**Record extracts**.
>>>

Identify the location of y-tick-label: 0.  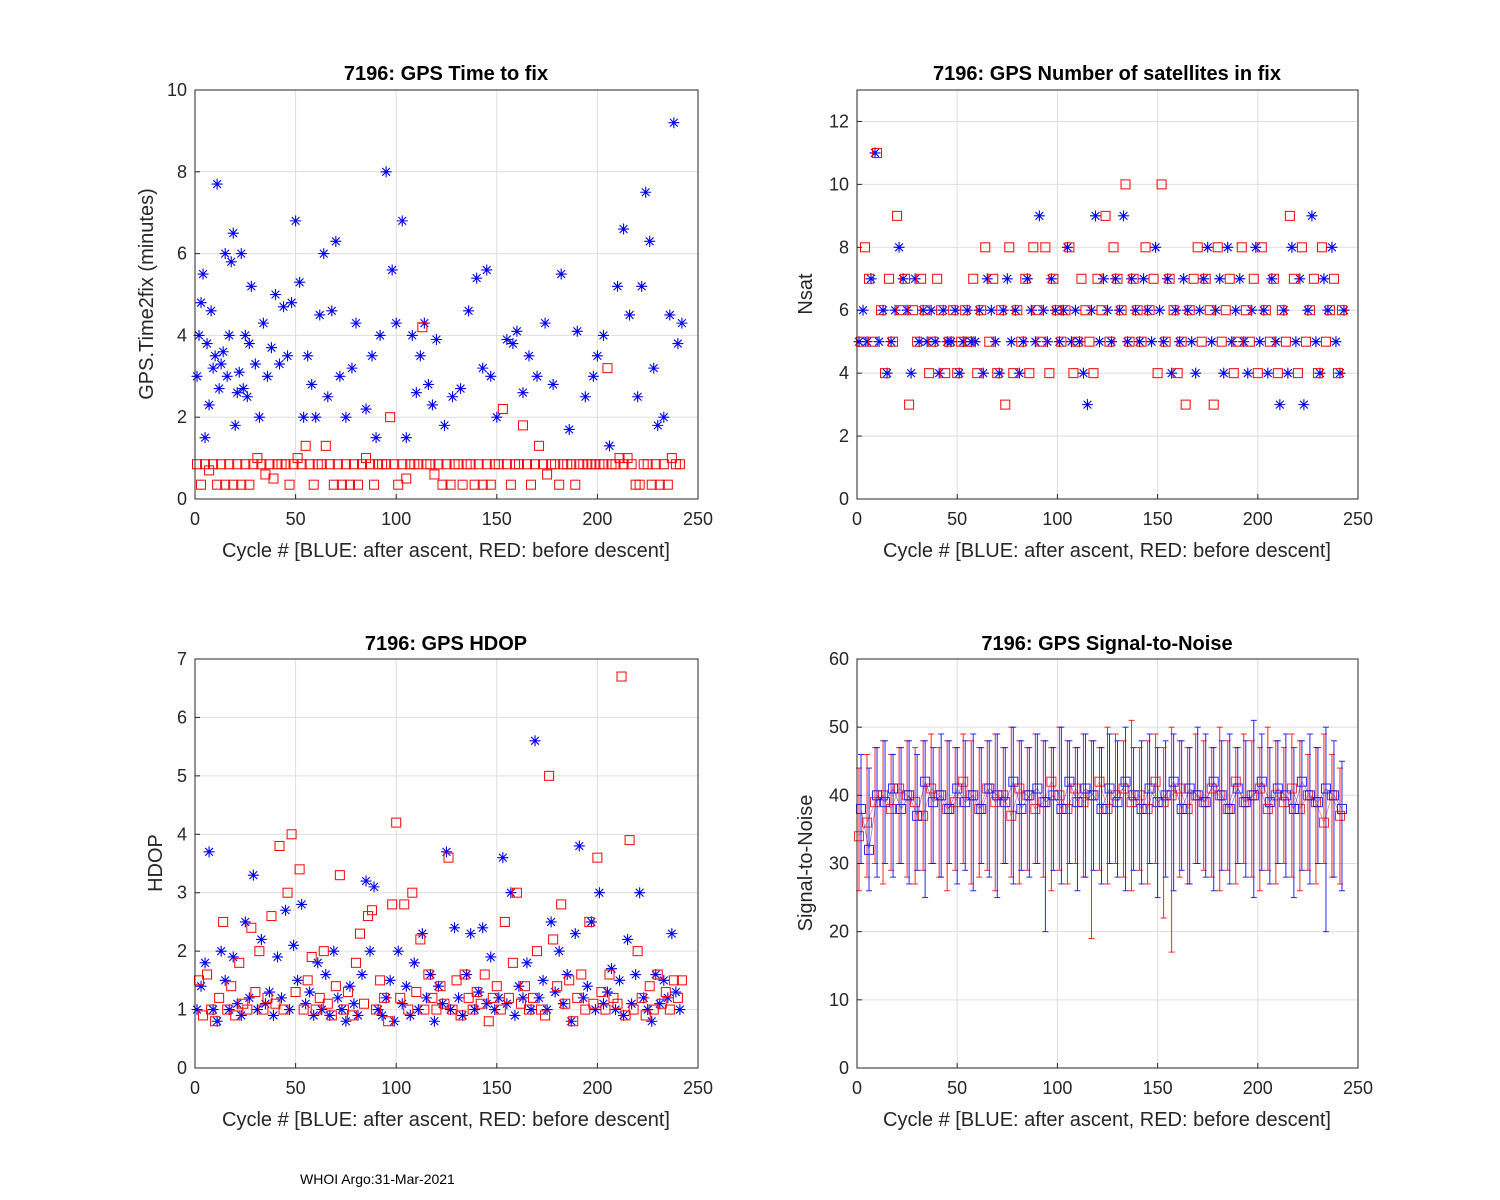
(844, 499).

<<<
>>>

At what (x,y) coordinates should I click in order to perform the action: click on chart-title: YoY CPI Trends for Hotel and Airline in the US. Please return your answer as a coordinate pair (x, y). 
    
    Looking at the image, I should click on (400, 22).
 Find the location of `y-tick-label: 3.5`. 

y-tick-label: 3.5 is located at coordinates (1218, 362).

<<<
>>>

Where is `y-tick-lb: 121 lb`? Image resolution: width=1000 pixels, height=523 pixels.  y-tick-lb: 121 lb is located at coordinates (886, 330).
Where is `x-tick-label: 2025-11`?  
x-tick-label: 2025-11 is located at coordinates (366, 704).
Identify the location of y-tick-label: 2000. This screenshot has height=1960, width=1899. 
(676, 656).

<<<

**What you are asked to do**.
Pull every line from the data above that contains the string "height". Treat uppercase and lowercase as different.

**Problem solution**.
Where is `y-tick-lb: 121 lb`? Image resolution: width=1000 pixels, height=523 pixels.  y-tick-lb: 121 lb is located at coordinates (886, 330).
Identify the location of y-tick-label: 2000. This screenshot has height=1960, width=1899. 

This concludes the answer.